Here are some strategies for controlling your attention.
Set professional boundaries
Boundaries are essential in all relationships, personal and professional. Often, when we hear the word “boundary,” we think of a restriction or distancing measure. But boundaries are about setting limits, which gives us a better sense of autonomy, that way we can more effectively engage with others.
Defining our boundaries in the workplace — for example, who’s responsible for what — enables us to hold each other accountable and be more effective in our roles. Another important boundary is managing your calendar. Schedule independent work time like you would an important meeting with yourself. It may initially feel like you’re making yourself being less available, but protecting your time prevents burnout and gives you the time to turn your attention to more impactful work.
Set personal boundaries, too
Sometimes, when a coworker is also a trusted friend or confidant, it can be hard to follow your own rules on emotional boundaries, and we end up taking things too personally. If you’re discussing a project, for example, set expectations for the conversation in advance. Be specific about what kind of feedback you’re looking for and listen for the same from your colleagues. Every relationship is a little different, but leading with kindness is always a good idea.
Learn to say ‘no’
Being kind doesn’t mean always saying yes. Saying yes to everything dilutes the amount of time you can spend on your high priority projects. You can say no while being helpful, understanding, and nice — but not too nice.
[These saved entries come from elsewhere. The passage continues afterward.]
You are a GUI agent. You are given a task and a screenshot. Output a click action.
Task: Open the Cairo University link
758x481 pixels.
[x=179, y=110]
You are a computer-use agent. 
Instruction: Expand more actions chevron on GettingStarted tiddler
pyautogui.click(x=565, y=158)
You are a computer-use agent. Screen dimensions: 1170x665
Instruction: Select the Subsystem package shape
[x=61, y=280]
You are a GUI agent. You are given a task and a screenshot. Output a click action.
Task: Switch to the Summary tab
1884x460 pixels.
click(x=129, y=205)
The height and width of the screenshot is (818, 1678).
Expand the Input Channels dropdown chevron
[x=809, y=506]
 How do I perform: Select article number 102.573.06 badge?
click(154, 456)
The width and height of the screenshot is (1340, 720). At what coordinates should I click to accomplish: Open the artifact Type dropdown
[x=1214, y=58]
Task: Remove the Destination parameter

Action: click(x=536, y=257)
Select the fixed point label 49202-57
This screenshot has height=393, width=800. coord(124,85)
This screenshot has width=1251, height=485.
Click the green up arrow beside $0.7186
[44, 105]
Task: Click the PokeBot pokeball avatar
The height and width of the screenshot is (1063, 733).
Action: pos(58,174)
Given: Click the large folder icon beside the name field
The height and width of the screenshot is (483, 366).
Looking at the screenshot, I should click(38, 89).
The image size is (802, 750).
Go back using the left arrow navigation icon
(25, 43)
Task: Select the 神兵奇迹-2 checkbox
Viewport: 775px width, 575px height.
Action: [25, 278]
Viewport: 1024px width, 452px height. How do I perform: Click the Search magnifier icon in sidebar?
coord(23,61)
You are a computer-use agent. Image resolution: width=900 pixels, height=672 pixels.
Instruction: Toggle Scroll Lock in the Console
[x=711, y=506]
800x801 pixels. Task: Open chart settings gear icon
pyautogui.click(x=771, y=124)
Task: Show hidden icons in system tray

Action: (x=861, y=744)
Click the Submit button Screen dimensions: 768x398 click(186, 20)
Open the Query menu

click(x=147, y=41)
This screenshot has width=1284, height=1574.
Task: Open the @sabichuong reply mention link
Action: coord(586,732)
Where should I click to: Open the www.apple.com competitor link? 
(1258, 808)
It’s okay to be firm. You don’t need an excuse. You are allowed to protect your own time and attention. For me, every time I have to say no to something, I am mindful of why, which helps me refocus on what I care about, not what I’m leaving behind.
Beyond the office
The startup mentality makes it seem like we always have to be “on” — even our hobbies should be making us money. But paying meaningful attention to your non-work priorities is crucial, too. A well-rounded life requires cultivating meaningful relationships and quality rest.
When you are socializing, make the interactions more meaningful. Be mindful and present in the moments with your friends and family — while the point isn’t to make you a better manager per se, it does help. Put down your phone and let yourself be silly or sentimental. The hustle can wait.
When you’re resting, really rest. It’s one of the first things to drop if you aren’t paying attention, but it’s critical for your performance at work. Read for pleasure, listen to music, daydream or just sleep.
And get in the habit of stashing your smartphone out of sight. Our phones are persistent distractions whenever they’re near us. Alerts and notifications immediately pull your attention from your task at hand, even if you ignore them. Let your technology work for you rather than the other way around.
You can’t control what happens in your life, but you can control how you react to it. By focusing your attention on what matters to you, you’re far more likely to make progress toward your goals, no matter what life throws your way.